This article is part of the FERMA/AIRMIC joint Brexit Newsletter which is designed to give risk professionals unique insight into Brexit related risks and mitigation strategies. 

The UK’s exit from the European Union (EU) will affect various aspects of cybersecurity law, Sarah Stephens from JLT Specialty explains the changes we can expect in both a Withdrawal Agreement and “no deal” Brexit scenario.
Network and Information Systems (NIS) Regulations

The UK Network and Information Systems (NIS) Regulations 2018 implement the EU Network and Information Systems (NIS) Directive and will continue to apply in both Brexit scenarios.

The UK NIS Regulations aim to ensure that operators of critical services in the UK are prepared to deal with the increasing number of cyber threats. They impose enhanced legal obligations on operators of “essential services” (OES’), including electricity, transport, water, energy and health. It also covers “relevant digital service providers” (RDSPs), who offer online search engines, online marketplaces or cloud computing services to persons within the EU.

When the UK departs the EU, RDSPs established in the UK who offer services in the EU, may be required to designate a representative in an EU Member State. In contrast, the law will apply much in the same way to OES’ pre- and post-Brexit.

Implications of a “no deal” Brexit on relevant digital service providers (RDSPs)

If you are an RDSP, the UK government has advised that in a “no deal” scenario you should consider:

  1. Where is your main establishment?

If your main establishment is in the UK and you offer services in the UK, you will need to register with the Information Commissioners Office (ICO) and comply with the NIS Regulations. No specific preparations are needed for the exit date.

If your main establishment is in an EU Member State, you are required to comply with the law in that state.

  1. If your main establishment is in the UK, do you offer services within the EU?

If you are a UK-based RDSP and offer services within the EU, you may be required to designate an established representative in the EU Member State where you offer services. You must also comply with the law in that state.

Your representative should act on your behalf, and it should be possible for supervisory authorities (e.g. the ICO in the UK) to contact your representative.

You should designate the representative by following the formal process set by the relevant EU Member State’s supervisory authority, stating that the representative will act on your behalf to fulfil your obligations under the NIS Directive, including incident reporting.

  1. Do you need to inform the ICO?

Yes – if your main establishment is in an EU Member State.

Yes – if you have designated a representative in an EU Member State.

Yes – if your network and information systems are located in one or more EU Member State.

Although the above reflects the current advice from the UK government, it is unknown whether this will be required, as it may depend on future agreements between the UK and each EU Member State.

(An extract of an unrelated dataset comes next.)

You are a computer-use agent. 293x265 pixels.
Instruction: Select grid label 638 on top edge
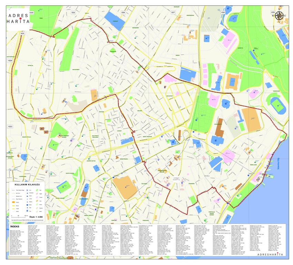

As usual with Brexit, it is a case of “watch this space”.


The general data protection regulation (GDPR) has been incorporated into UK law through the European Union (Withdrawal) Act 2018. In all Brexit scenarios, you must continue to comply with the strict security requirements for the protection of personal data, as well as increased breach notification requirements.

If you are based in the UK and do not have a branch, office or other establishment in the European Economic Area (EEA) post-Brexit, but offer goods or services to individuals in the EEA or monitor the behaviour of those individuals, you will need to appoint a representative in an EEA state where some of the individuals whose personal data you are processing are located.

Privacy and Electronic Communications Regulations

The Privacy and Electronic Communications (EC Directive) Regulations 2003 (PECR) is the UK legislation that implemented the EU’s e-Privacy Directive. PECR complements the GDPR and sets out more specific privacy rights regarding electronic communications. It will continue to apply in both a Withdrawal Agreement and “no deal” Brexit scenario.

The upcoming e-Privacy Regulation is unlikely to come into force before the exit date and therefore will not form part of UK domestic law. However, the UK is likely to pass domestic legislation equivalent to the e-Privacy Regulation in the future. As such, you should anticipate needing to comply with the e-Privacy Regulation once finalised, whatever the outcome of Brexit.


The UK’s exit from the EU may mean losing their seat on Europol’s management board – the EU’s agency for law enforcement cooperation. In this way, a “no deal” scenario may substantially weaken the UK’s ability to participate in complex cybercrime investigations.

Cyber security act

In December 2018, the European Commission adopted a proposal to introduce legislation, referred to as the ‘Cybersecurity Act’. This legislation would create an EU-wide cybersecurity certification framework for ICT products and services and establish a permanent EU Cybersecurity Agency.

Although it is unlikely that the Cybersecurity Act will come into force prior to the exit date, the UK government has stated its desire for the UK to maintain the broadest possible cooperation with the EU to address cybersecurity threats. As such, organisations should be wise to the possibility of an equivalent regime being introduced in the UK post-Brexit.

Watch this space

Of course, all of the above could change if an extension to the Article 50 deadline is agreed, allowing more time to negotiate a new Withdrawal Agreement. And there’s always the possibility of a second referendum.

Sarah Stephens is head of cyber & commercial E&O for the Europe, Middle East, and Africa (EMEA) Region at JLT Specialty.